__Extract__.
——————
Communicating in the virtual world has its own set of challenges. By leaving face-to-face interactions and phone calls behind, direct messaging can easily be taken out of context. This is why it is essential to approach your client with clear and transparent goals in mind, allowing little room for confusion or misinterpretation. Positioning ourselves in an assertive, authentic, and concise manner will likely boost response rates.

When you choose the method that makes your client the most comfortable, you’re showing that you respect their needs. Doing so also increases the chances that you’ll receive a positive response.

2. Find Valuable Reasons to Reach Out

Time crunches and constraints are standard now, so getting your clients’ attention can be challenging. When you reach out, make it a point to provide materials that demonstrate true value. Whether it’s a quick check-in with an update on a project or a creative new idea, make sure they know that your communication will be worth their time.

Make an effort to customize each message. It may seem like a time-saver to send out a bulk check-in email, but your clients will notice. Instead, craft your message so it’s entirely relevant for the client you’re reaching out to. Also, make sure your relationship-building communications don’t overlap with sales calls. It’s important to occasionally let clients know you’re thinking about them without trying to make a sale. 

3. Get Personal   

To develop a real relationship with your clients, you’ll need to remain open and welcoming. This means making time for personal chatting, even when you’re busy. Remember that clients want to do business with people they know, like, and trust. Taking a minute to ask about their personal life will make you likable and will help build a firm relationship between the customer and seller. This is even more important in the virtual world, where many people are craving personal interaction. These small conversations will have long-lasting effects with potential to enhance productivity and customer retention.

4. Turn on the Camera

While you may not feel entirely comfortable seeing yourself on the screen, you’re doing yourself a disservice by holding meetings in “audio-only” mode. When your clients can see your smiling face, your home office, and your dog lying in the background, they’ll automatically feel more connected to you. So, make sure you clean up your office, run a brush through your hair, and turn that camera on.
——————
__Dataset content__.
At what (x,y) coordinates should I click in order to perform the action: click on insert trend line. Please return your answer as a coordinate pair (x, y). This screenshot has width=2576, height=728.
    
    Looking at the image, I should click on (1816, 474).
——————
__Assignment__. Copy the passage of the client-relationship advice starting with "2. Find Valuable" and going on through "worth their time.", word for word. The data has nothing to do with what you're asked to do.

__Solution__.
2. Find Valuable Reasons to Reach Out

Time crunches and constraints are standard now, so getting your clients’ attention can be challenging. When you reach out, make it a point to provide materials that demonstrate true value. Whether it’s a quick check-in with an update on a project or a creative new idea, make sure they know that your communication will be worth their time.